[Dataset content]
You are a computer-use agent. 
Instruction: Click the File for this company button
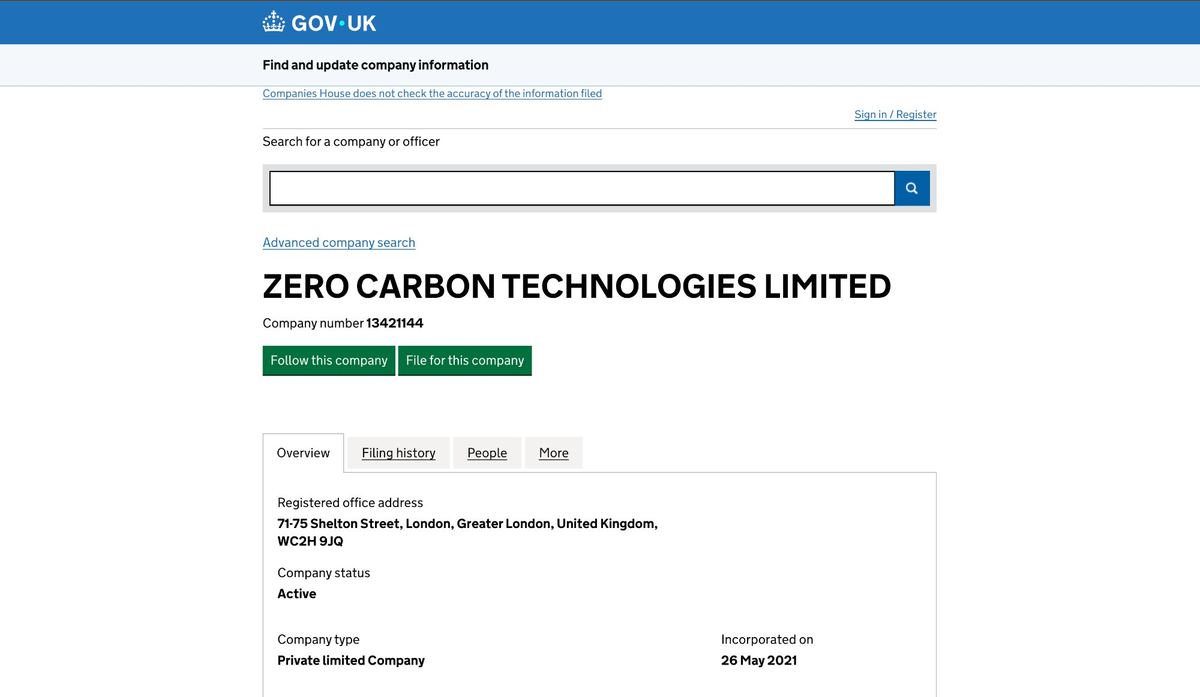tap(464, 360)
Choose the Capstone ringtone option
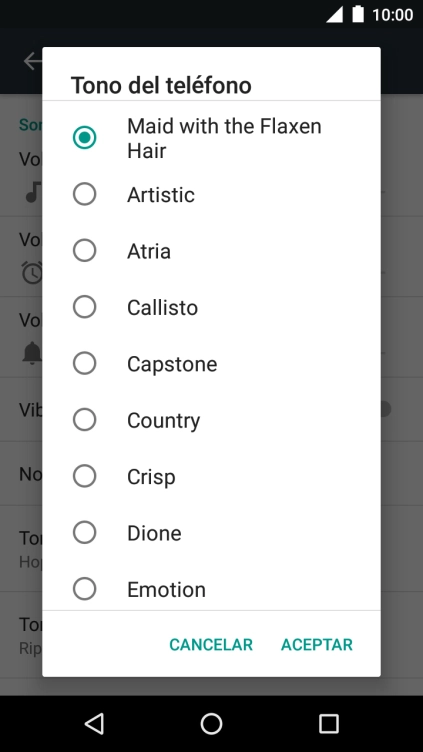This screenshot has height=752, width=423. [x=212, y=364]
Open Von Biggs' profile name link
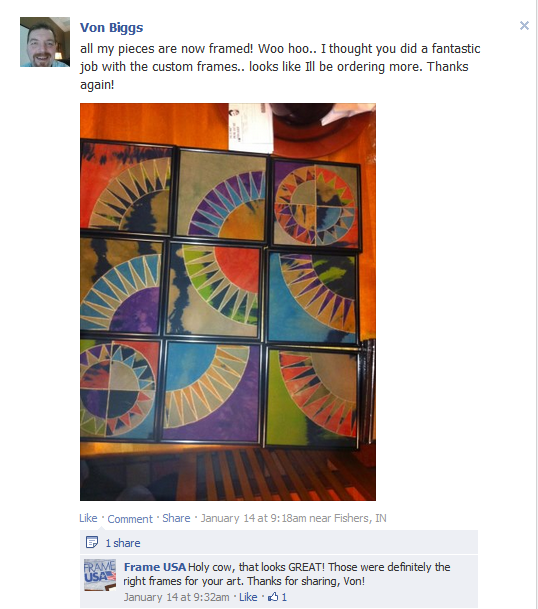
[/Dataset content]
**Task to complete:**
Output an exact copy of the material, with the pictures removed.

**Expected answer:**
You are a computer-use agent. 
Instruction: Click the File for this company button
tap(464, 360)
Choose the Capstone ringtone option
This screenshot has height=752, width=423. [x=212, y=364]
Open Von Biggs' profile name link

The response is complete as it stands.